Benchmart using map!:

julia> a = randn(1000); b = randn(1000); z = min.(a,b); zz = minmax.(a,b);

julia> a = randn(1000); b = randn(1000); z = min.(a,b); zz = minmax.(a,b);

julia> @btime map!(___min,$z,$a,$b);
  1.240 μs (0 allocations: 0 bytes)

julia> @btime map!(__min,$z,$a,$b);
  1.040 μs (0 allocations: 0 bytes)

julia> @btime map!(_min,$z,$a,$b);
  1.150 μs (0 allocations: 0 bytes)

The performance gap is not large. (about 10%)

But if we bench the reduction performance:

julia> @btime Base._foldl_impl(___min,Inf,$a);
  391.089 ns (0 allocations: 0 bytes)

julia> @btime Base._foldl_impl(__min,Inf,$a);
  1.690 μs (0 allocations: 0 bytes)

julia> @btime Base._foldl_impl(_min,Inf,$a);
  2.356 μs (0 allocations: 0 bytes)

I’m suppressing with the result, as ___min is almost 4x faster than __min and 6x faster than _min.

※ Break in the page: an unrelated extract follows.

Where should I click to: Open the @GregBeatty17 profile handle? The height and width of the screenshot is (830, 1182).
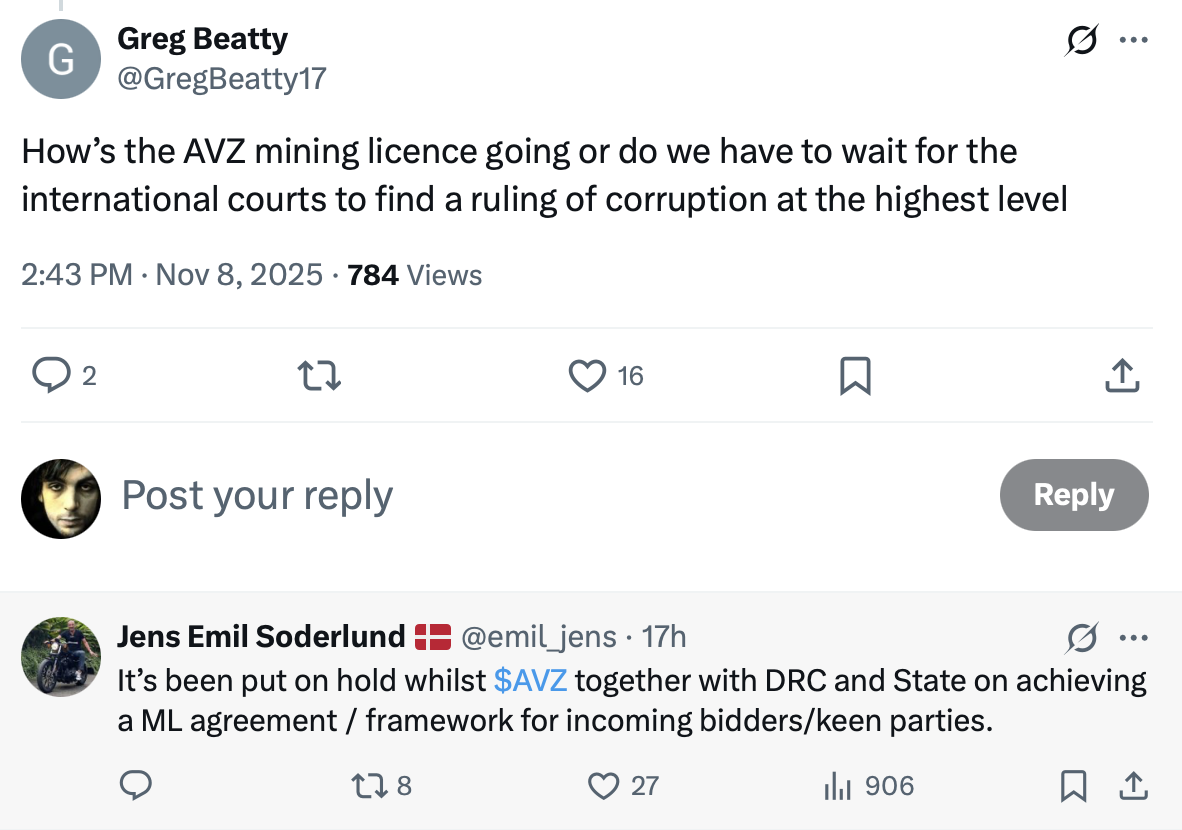pos(222,79)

For comparion, minimum(a) cost 792.857 ns on master and 126.024 ns on Faster `minimum`/`maximum`/`extrema` for `Float64/32` by N5N3 · Pull Request #43725 · JuliaLang/julia · GitHub.

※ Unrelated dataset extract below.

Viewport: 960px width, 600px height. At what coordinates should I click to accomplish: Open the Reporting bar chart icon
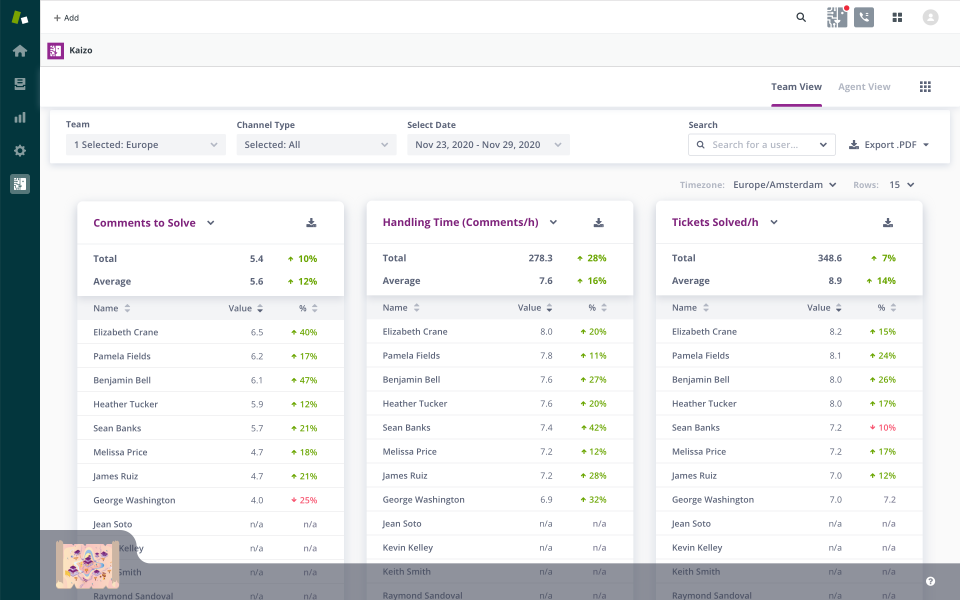pos(20,117)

I’m not sure where this big difference come from. But I think we can’t say branchless version is good for all case.

1 Like

The branching foldl version does well here because branch prediction in foldl(min,...) is relatively easy for this input (since the reduction value changes exponentially less often as the algorithm proceeds) and the reduction value for each iteration is usually decided on the first branch. However, different inputs are not so benign:

a = randn(1000);
b = zeros(1000);
@btime Base._foldl_impl(___min,Inf,$a);
  393.564 ns (0 allocations: 0 bytes)
@btime Base._foldl_impl(___min,Inf,$v);
  1.540 μs (0 allocations: 0 bytes)

Properly unrolled (a separate matter from this one) and vectorized, the reduction version should be just as fast as a broadcast!(__min,...) version and does not need to have data-dependent performance. Compared to broadcast, the reduction gets to skip some loads and stores every loop in exchange for doing one final reduction of the parallel results at the end. Even on easy inputs, the fully-branching reduction version isn’t that fast.

Even on easy inputs, the fully-branching reduction version isn’t that fast.

I think input with identical value is somehow more rare in pratical usage? But I agree that data-dependent performance should be avoided if possible.

For me, the main drawback of ___min is that it prevent simd. When we call minimum(f, a) and f support vectorization, this would be much slower than the proper vectorlized version.

But as my must do unroll mannually at julia level, it is difficult to pick the optimal choice.
Just for example, #43725 fixed the unroll length to 16, but I think we’d better use a single loop if the mapped function has branch or it’s not inlined. In general, we want LLVM do these optimizaiton for us, so the best choice might be the next generation LoopVectorization?

PR #45581 should make discussion of reductions irrelevant for now. A vectorized reduction based on __min, however, might stand a chance to beat that PR. Getting reduce to recognize this opportunity is a separate matter, but I’d still be interested in somebody explaining the compiler’s choice in the scalar __min case.